Set down, exactly and only, everything from the line containing "Instruction: Undo the last program edit" down to the line containing "Task: Toggle the" in the data below; the pictures are not part of the copy.

╭──

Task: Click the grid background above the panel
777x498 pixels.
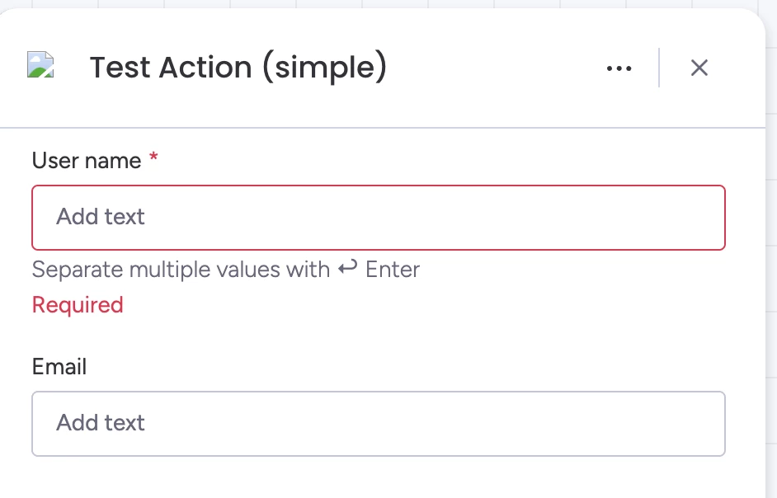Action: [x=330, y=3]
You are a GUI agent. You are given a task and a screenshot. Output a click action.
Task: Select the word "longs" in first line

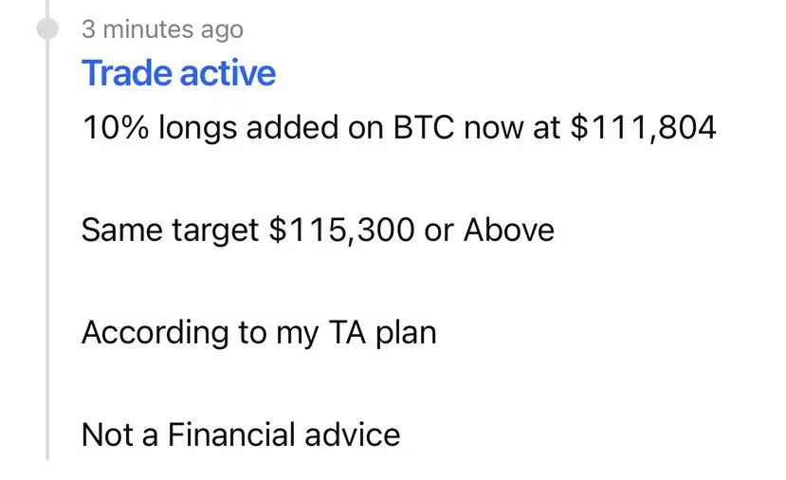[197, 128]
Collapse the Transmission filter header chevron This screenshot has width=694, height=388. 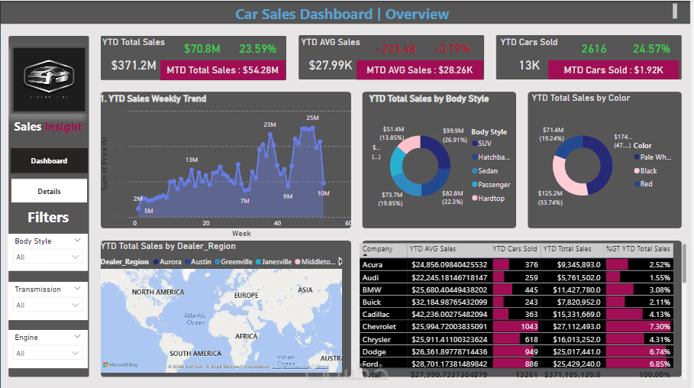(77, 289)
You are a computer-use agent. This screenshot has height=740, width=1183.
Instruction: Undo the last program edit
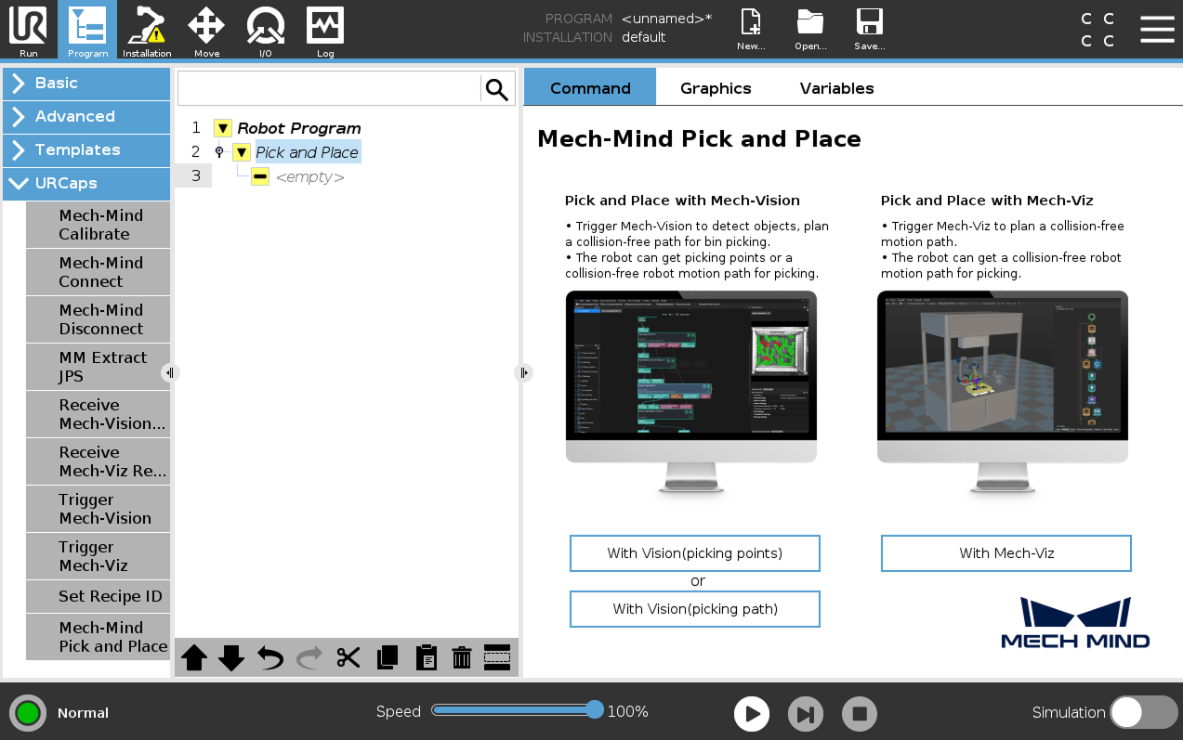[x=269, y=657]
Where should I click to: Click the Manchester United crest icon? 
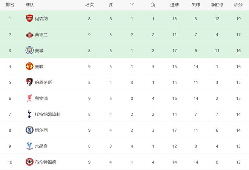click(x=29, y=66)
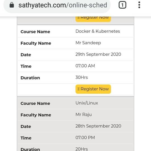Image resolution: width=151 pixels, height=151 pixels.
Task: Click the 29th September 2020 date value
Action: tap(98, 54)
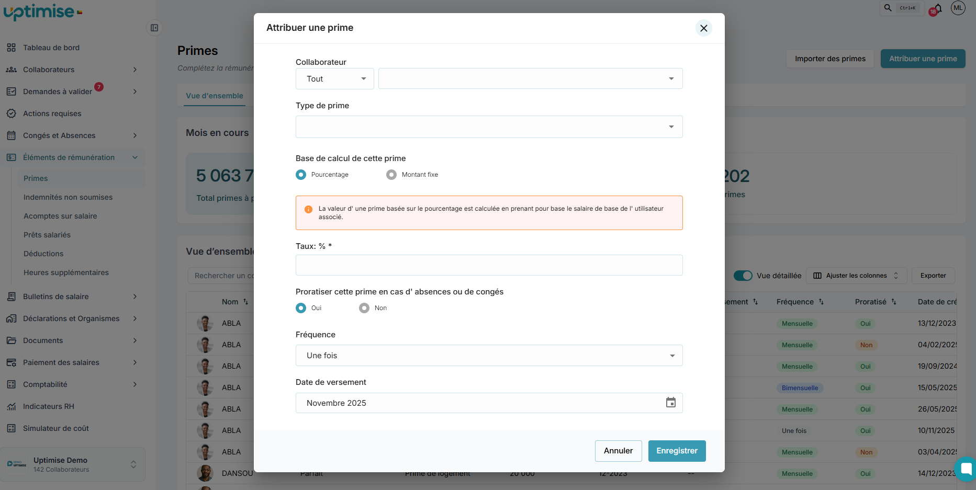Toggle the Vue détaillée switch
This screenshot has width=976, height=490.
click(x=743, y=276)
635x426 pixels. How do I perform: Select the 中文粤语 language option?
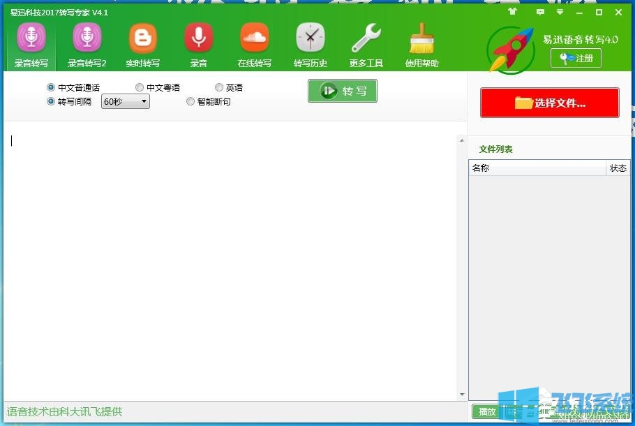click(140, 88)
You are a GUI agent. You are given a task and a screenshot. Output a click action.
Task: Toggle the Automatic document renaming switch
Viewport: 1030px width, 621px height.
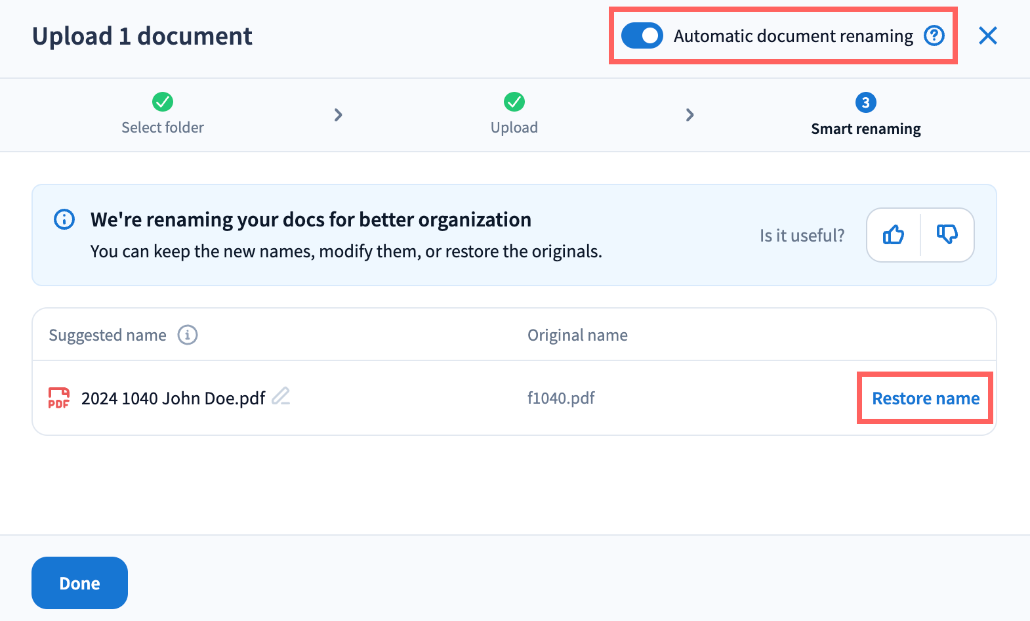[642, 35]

╰──

- [ANSWER TO THE PROBLEM]
Instruction: Undo the last program edit
[x=269, y=657]
Where should I click to: Click the Manchester United crest icon? 
click(x=29, y=66)
Image resolution: width=151 pixels, height=151 pixels.
Task: Click the 29th September 2020 date value
Action: tap(98, 54)
Toggle the Vue détaillée switch
This screenshot has width=976, height=490.
click(x=743, y=276)
635x426 pixels. How do I perform: Select the 中文粤语 language option?
click(140, 88)
You are a GUI agent. You are given a task and a screenshot. Output a click action.
Task: Toggle the Automatic document renaming switch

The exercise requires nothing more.